The provider TeamViewer warns of the vulnerability CVE-2024-0819 in its remote maintenance client for Windows, Linux and macOS. By improperly initialising the default settings in the TeamViewer Remote Client prior to version 15.51.5 for Windows, Linux and macOS, a user with low privileges can increase their rights. This is possible by changing the setting for the personal password and establishing a remote connection to a logged-in admin account, according to the NIST page.
The vendor is a little more specific and writes that a vulnerability was found in the TeamViewer client prior to version 15.51.5 that could allow an unprivileged user on a multi-user system to set a personal password.
In the Teamviewer client prior to version 15.51.5, access to the personal password setting does not require administrator rights. A low privileged user on a multi-user system who has access to the client can set a personal password. This may allow an unprivileged user to establish a remote connection to other currently logged in users on the same system.
Advertising
The vulnerability has a CVSS 3.0 score of 7.8 (High) and affects all client versions prior to version 15.51.5 that use a personal password. The problem has been fixed with version 15.51.5..

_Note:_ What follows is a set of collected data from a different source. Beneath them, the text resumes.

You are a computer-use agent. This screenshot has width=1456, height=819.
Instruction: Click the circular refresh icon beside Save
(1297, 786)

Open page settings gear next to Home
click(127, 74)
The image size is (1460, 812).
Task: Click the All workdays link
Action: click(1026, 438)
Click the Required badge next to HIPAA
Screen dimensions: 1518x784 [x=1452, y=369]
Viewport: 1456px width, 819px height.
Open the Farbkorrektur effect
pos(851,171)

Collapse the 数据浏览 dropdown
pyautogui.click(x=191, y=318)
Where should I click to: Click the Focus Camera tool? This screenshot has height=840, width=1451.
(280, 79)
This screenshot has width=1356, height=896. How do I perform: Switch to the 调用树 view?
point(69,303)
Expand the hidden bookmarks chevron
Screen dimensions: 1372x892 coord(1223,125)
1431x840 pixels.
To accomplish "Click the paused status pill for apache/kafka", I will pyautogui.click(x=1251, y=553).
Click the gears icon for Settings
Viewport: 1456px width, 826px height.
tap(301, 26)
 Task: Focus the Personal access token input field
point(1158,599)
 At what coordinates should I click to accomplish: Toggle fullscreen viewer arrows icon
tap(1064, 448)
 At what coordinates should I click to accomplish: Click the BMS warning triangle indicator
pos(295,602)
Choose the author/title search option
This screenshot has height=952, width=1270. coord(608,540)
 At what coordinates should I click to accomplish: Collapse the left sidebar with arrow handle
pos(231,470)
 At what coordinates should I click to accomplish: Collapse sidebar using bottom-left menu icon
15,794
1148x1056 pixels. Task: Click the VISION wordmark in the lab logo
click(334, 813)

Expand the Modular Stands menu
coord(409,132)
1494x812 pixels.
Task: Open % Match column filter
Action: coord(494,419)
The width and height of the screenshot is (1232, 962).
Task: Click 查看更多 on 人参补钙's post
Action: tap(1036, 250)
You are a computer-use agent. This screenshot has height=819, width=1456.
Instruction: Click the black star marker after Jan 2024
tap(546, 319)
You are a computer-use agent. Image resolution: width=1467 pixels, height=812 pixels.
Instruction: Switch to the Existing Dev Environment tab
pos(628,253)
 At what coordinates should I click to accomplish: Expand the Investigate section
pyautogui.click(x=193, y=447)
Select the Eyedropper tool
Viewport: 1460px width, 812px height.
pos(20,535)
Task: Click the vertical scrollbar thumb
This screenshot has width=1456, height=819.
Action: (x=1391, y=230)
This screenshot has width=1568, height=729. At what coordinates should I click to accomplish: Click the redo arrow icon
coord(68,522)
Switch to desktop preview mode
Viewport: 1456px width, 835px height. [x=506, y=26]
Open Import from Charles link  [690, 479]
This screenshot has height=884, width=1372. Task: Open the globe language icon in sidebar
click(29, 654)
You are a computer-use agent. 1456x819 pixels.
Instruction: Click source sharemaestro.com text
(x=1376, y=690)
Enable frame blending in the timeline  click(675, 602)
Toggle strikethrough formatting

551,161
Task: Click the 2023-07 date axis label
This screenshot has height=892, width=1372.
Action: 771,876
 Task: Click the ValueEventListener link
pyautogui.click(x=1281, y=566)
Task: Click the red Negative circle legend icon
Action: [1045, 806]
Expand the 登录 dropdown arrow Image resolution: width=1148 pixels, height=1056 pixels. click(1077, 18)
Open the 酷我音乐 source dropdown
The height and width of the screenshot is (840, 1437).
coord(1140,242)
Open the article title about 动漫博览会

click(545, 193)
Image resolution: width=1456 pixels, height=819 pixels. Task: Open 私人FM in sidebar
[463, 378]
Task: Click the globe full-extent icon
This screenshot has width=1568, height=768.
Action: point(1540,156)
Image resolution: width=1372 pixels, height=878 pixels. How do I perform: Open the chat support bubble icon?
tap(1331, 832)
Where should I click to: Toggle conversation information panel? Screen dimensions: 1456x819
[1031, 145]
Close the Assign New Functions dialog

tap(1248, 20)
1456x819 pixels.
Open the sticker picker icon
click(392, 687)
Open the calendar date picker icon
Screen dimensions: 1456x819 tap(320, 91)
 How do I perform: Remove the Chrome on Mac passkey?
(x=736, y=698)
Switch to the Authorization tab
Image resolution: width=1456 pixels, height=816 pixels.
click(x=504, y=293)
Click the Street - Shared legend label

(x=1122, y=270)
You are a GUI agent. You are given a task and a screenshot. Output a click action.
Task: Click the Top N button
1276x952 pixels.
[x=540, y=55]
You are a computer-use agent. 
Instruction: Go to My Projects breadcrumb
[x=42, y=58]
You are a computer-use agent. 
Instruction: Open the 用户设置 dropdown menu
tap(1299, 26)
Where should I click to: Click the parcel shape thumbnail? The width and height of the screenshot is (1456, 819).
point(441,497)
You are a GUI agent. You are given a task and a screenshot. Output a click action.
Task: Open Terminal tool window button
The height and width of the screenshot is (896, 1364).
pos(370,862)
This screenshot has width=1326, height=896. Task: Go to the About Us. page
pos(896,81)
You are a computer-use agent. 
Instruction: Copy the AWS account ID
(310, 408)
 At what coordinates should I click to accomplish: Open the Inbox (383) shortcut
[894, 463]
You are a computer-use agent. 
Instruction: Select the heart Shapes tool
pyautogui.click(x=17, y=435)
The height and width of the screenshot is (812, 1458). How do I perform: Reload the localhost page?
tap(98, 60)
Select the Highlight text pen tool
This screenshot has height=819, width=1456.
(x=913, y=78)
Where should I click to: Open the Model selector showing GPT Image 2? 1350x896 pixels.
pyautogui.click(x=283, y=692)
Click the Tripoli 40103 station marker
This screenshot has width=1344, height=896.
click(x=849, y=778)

- Teamviewer Remote Full Client < 15.51.5 Update available
- Teamviewer Remote Host < 15.51.5 Update available
TeamViewer clients with activated setting "Changes require administrative rights on this computer" or additional security functions, e.g:
- Password options
- Conditional access
- BYOC
- Block & Allow List
Access control
TFA for connections
One-time password
that are active and correctly configured are not affected. TeamViewer recommends the use of Easy Access for unattended access. In combination with two-factor authentication, this protection covers access to the TeamViewer account and any computer that is supported via TeamViewer.